Grantola: Kirchen, Waldwasserfall und regionale Feste
Grantola zwischen Geschichte, Natur und regionaler Küche
Grantola lässt sich über mehrere konkrete Seiten kennenlernen: Im historischen Zentrum steht die ehemalige Pfarrkirche San Carlo, in den Wäldern liegt die Cascata del Calderone, und durch den Ort führen die Valtravaglia-Tour und die Margorabbia-Radroute. Hinzu kommen die Kirche San Pietro, mittelalterliche Mauern und gastronomische Veranstaltungen. Wenn Sie für Ihre Italienreise einen Ort mit kulturhistorischen Spuren, einem Naturziel und regional geprägten Veranstaltungen suchen, können Sie in Grantola unterschiedliche Interessen miteinander verbinden.
San Carlo und San Pietro
Im historischen Zentrum von Grantola steht die ehemalige Pfarrkirche San Carlo. Sie wurde im 16. Jahrhundert auf Veranlassung von Kardinal Carlo Borromeo erbaut und 1965 profaniert, also ihrer ursprünglichen kirchlichen Nutzung entzogen. Die ehemalige Kirche wurde von der Gemeindeverwaltung erworben und dient heute als Ort für kulturelle Aktivitäten.
Auch die Kirche San Pietro steht für die lange Geschichte des Ortes. Sie gehört zu den ältesten Kirchen im Valtravaglia und bewahrt trotz Umbauten im 17. und 18. Jahrhundert große Teile ihrer ursprünglichen Struktur. Dazu zählen weite Teile des Mauerwerks und einige Abschnitte des Glockenturms. Für kulturinteressierte Besucher bietet San Pietro damit einen direkten Blick auf erhaltene Bauteile und auf die Veränderungen, die ein historisches Gotteshaus über mehrere Jahrhunderte geprägt haben.

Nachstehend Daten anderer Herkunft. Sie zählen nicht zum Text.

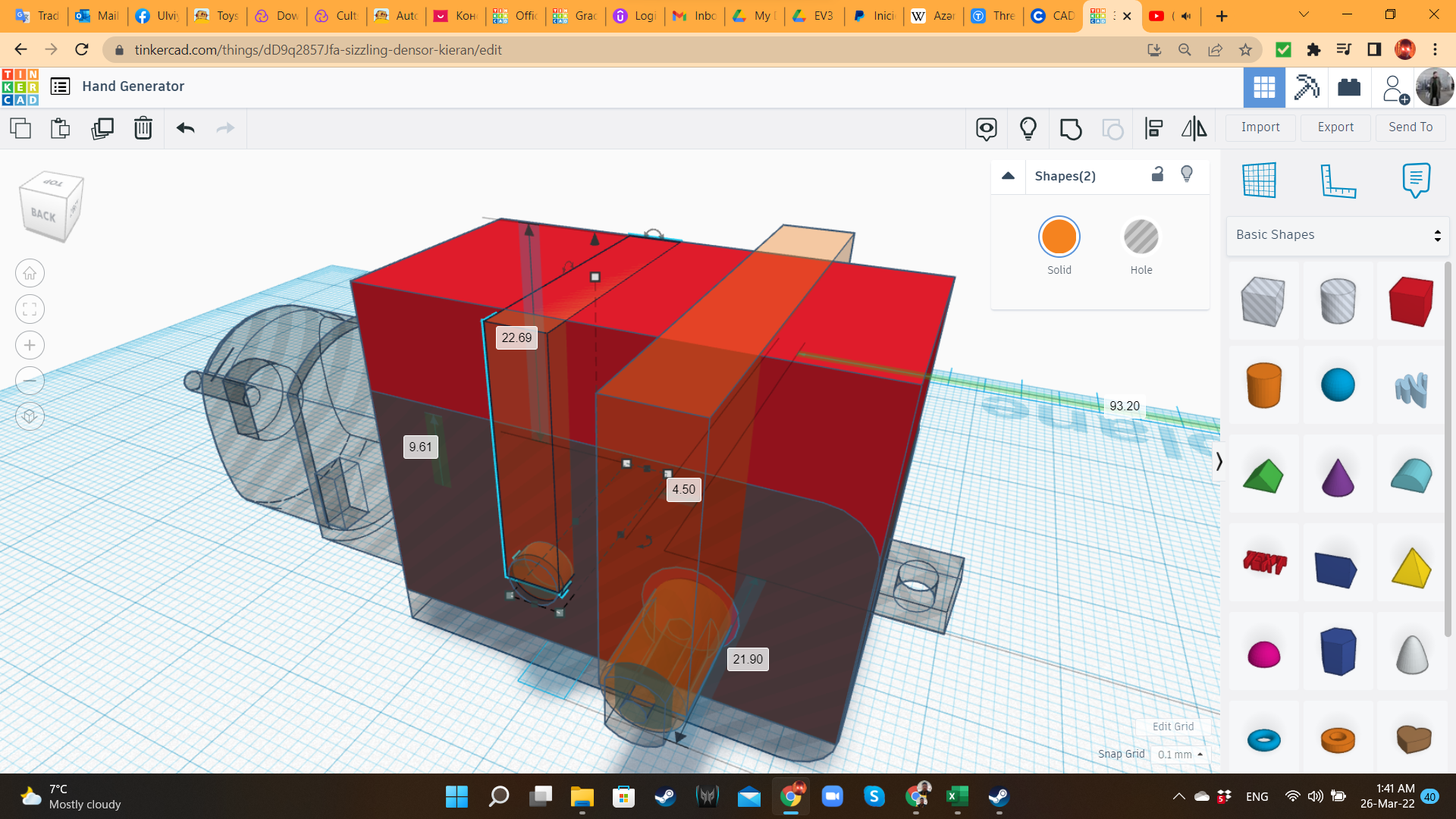The height and width of the screenshot is (819, 1456).
Task: Open the Snap Grid 0.1 mm dropdown
Action: pyautogui.click(x=1180, y=755)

Mittelalterliche Spuren und ein nicht zugänglicher Palazzo
Zu den historischen Elementen von Grantola gehören außerdem die mittelalterlichen Mauern. Sie waren wahrscheinlich Teil einer Befestigungsanlage zur Kontrolle und Verteidigung des Gebiets. Der Palazzo De Nicola ist hingegen in Privatbesitz und kann nicht besichtigt werden. Er gehört daher nicht zu den Orten, die Sie im Rahmen einer Besichtigung betreten können.
Wasserfall und Radrouten
Die Cascata del Calderone bringt eine landschaftliche Facette in das Ortsbild von Grantola. Es handelt sich um einen kleinen, anmutigen Wasserfall in den Wäldern von Grantola. Der Weg zur Cascata del Calderone beginnt am antiken Waschhaus von Grantola.
Auch für das Radfahren bestehen konkrete Routenbezüge. Die Valtravaglia-Tour, eine Radroute, führt durch Grantola. Die Margorabbia-Radroute verläuft ebenfalls durch Grantola und führt bis nach Luino.
Gastronomische Veranstaltungen
Die lokale Esskultur zeigt sich in zwei Veranstaltungen. Die Sagra del baccalà alla vicentina findet 2026 in ihrer 11. Ausgabe als gastronomische Veranstaltung statt, und zwar am Samstag, dem 5., und Sonntag, dem 6. September 2026. Wenn Sie Ihre Reise auf diesen Zeitraum legen, gehört dieses Fest zu den konkreten kulinarischen Themen von Grantola.
Bei der 17. Busecca dell'Alpino wird Trippa alla moda alpina zubereitet. Die Speise kann nur mit einem geeigneten Behälter abgeholt werden. Damit verweist die Veranstaltung auf eine lokale Essensform, bei der die Abholung ausdrücklich an diese praktische Voraussetzung gebunden ist. Zusammen mit der Sagra del baccalà alla vicentina ergibt sich ein kulinarischer Schwerpunkt, der über einzelne Sehenswürdigkeiten hinausweist.